Chapter 5 Surface Chemistry Class 12 Chemistry Exam Question

All questions and answers provided below for Exam Question Class 12 Chemistry Chapter 5 Surface Chemistry are very important and should be revised daily.

Very Short Answer Type Questions (VSA)

Question. Name of the temperature above which the formation of micelles takes place.
Answer.The formation of micelles takes place only above a particular temperature called Kraft temperature (Tk).

Question. Based on the type of dispersed phase, what type of colloid is micelles?
Answer.Associated colloids.

Question. Why are medicines more effective in colloidal state?
Answer.Medicines are more effective in colloidal form because in this form, these are more easily assimilated due to large surface area.

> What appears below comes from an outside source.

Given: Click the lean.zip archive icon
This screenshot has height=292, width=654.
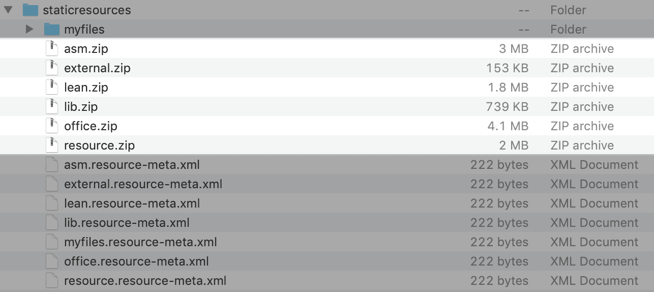Looking at the screenshot, I should click(x=51, y=87).
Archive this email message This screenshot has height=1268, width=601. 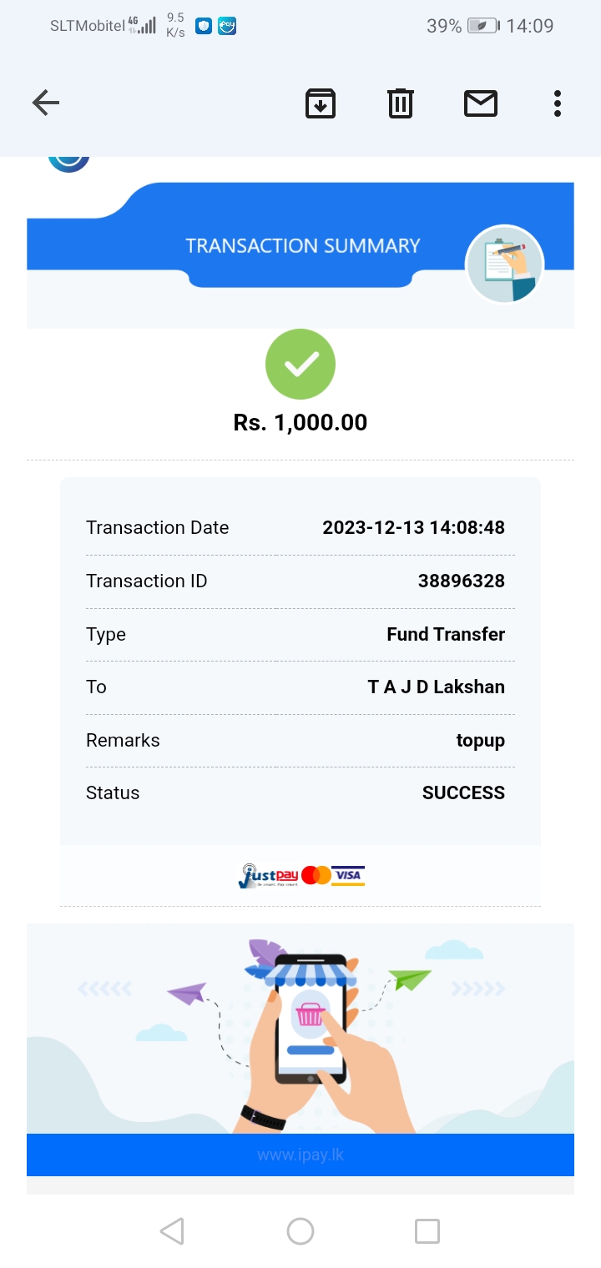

Question. A colloidal sol is prepared by the given method in figure.What is the charge on hydrated ferric oxide colloidal particles formed in the test tube? How is the sol represented?

Exam Question for Class 12 Chemistry Chapter 5 Surface Chemistry 

Answer.FeCl3 + NaOH  →  Fe2O3·xH2O/OH
                                        Negatively charged sol

Question. How can a colloidal solution and true solution of the same colour be distinguished from each other.
Answer. 
When a powerful beam of light is passed through colloidal solution it exhibits tyndall effect whereas true solution does not.

Question. Give reasons for the following observations:
A delta is formed at the meeting point of sea water and river water.
Answer.Sea water contains electrolytes. River contains colloids of sand and clay. When they meet the electrolytes neutralise the charge on colloidal particles which results in the precipitation of sand, clay etc. thus, resulting in a delta formation.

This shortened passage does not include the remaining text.